PySpark split column to new dataframe with applied schema

Question

How can a string column be split by comma into a new dataframe with applied schema?

As an example, here's a pyspark DataFrame with two columns (id and value)

df = sc.parallelize([(1, "200,201,hello"), (2, "23,24,hi")]).toDF(["id", "value"])

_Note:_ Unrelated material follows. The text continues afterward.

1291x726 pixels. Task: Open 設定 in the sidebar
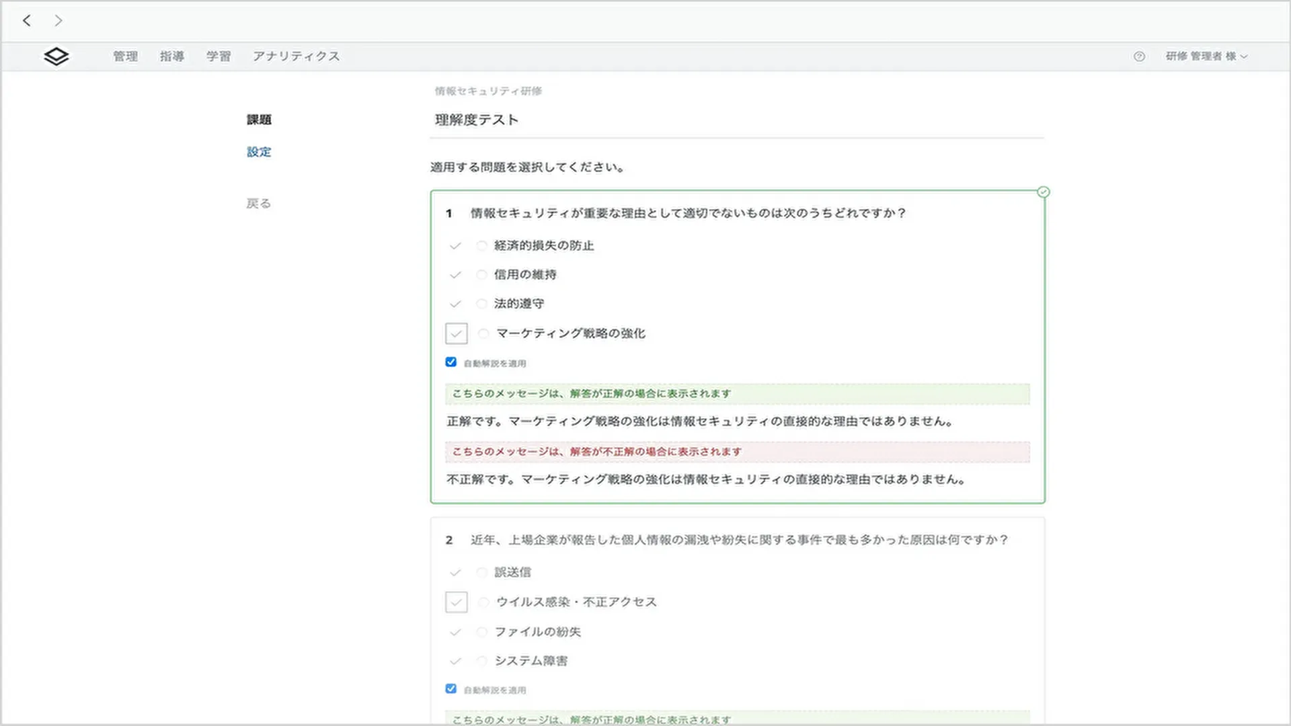pyautogui.click(x=259, y=152)
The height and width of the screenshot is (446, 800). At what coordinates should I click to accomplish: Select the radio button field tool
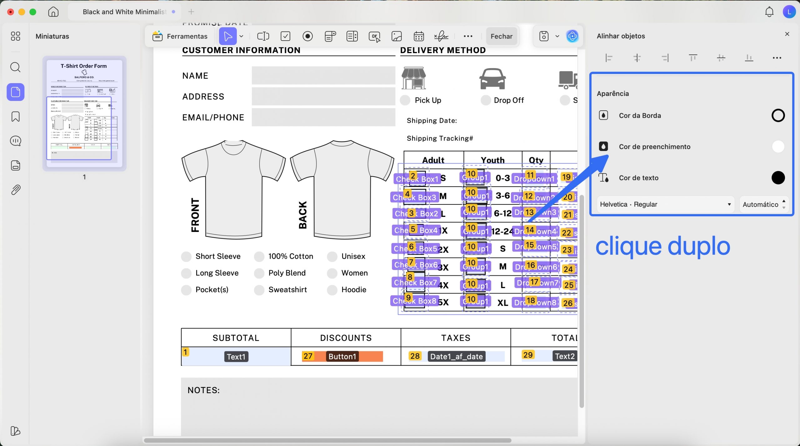tap(308, 36)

I want to get and split the value column into a new DataFrame and apply the following schema:

from pyspark.sql.types import IntegerType, StringType, StructField, StructType

message_schema = StructType(
    [
        StructField("id", IntegerType()),
        StructField("value", IntegerType()),
        StructField("message", StringType()),
    ]
)

What would work is:

df_split = (
    df.select(split(df.value, ",\s*"))
    .rdd.flatMap(lambda x: x)
    .toDF()
)
df_split.show()

But I would still need to cast and rename the columns based on the schema:

df_split.select(
    [
        col(_name).cast(_schema.dataType).alias(_schema.name)
        for _name, _schema in zip(df_split.columns, message_schema)
    ]
).show()

with the expected result:

+---+-----+-------+
| id|value|message|
+---+-----+-------+
|200|  201|  hello|
| 23|   24|     hi|
+---+-----+-------+

Answer 1

I have mentioned each and every steps in details so beginners can easily get it

#Importing Libs
import findspark
findspark.init()
import pyspark
from pyspark.sql import SparkSession
from pyspark.sql.functions import *
from pyspark.sql.types import*

#creating SparkSession
spark = SparkSession.builder.appName("stackoverflow").getOrCreate()

#data 
data = [(1, "200,201,hello"), (2, "23,24,hi")]

#creating dataframe
df=spark.createDataFrame(data)

df=df.drop(df['_1'])
df.show()
+-------------+
|           _2|
+-------------+
|200,201,hello|
|     23,24,hi|
+-------------+
df1=df.withColumn("id", split(df["_2"], ",").getItem(0))\
.withColumn("Value", split(df["_2"], ",").getItem(1))\
.withColumn("message", split(df["_2"], ",").getItem(2))

df1=df1.drop(df["_2"])
df1.show()

+---+-----+-------+
| id|Value|message|
+---+-----+-------+
|200|  201|  hello|
| 23|   24|     hi|
+---+-----+-------+

#casting as per defined schema
dff=df1.withColumn("id", df1['id'].cast(IntegerType())).withColumn("Value", df1['Value'].cast(IntegerType())).withColumn("message", df1['message'].cast(StringType()))                         
dff.show()
+---+-----+-------+
| id|Value|message|
+---+-----+-------+
|200|  201|  hello|
| 23|   24|     hi|
+---+-----+-------+

Answer 2

For Spark 3+, there a is function from_csv that you can use to parse the comma delimited string using message_schema schema in DDL format:

import pyspark.sql.functions as F

df1 = df.withColumn(
    "message",
    F.from_csv("value", message_schema.simpleString())
).select("message.*")

df1.show()
#+---+-----+-------+
#| id|value|message|
#+---+-----+-------+
#|200|  201|  hello|
#| 23|   24|     hi|
#+---+-----+-------+

df1.printSchema()
#root
# |-- id: integer (nullable = true)
# |-- value: integer (nullable = true)
# |-- message: string (nullable = true)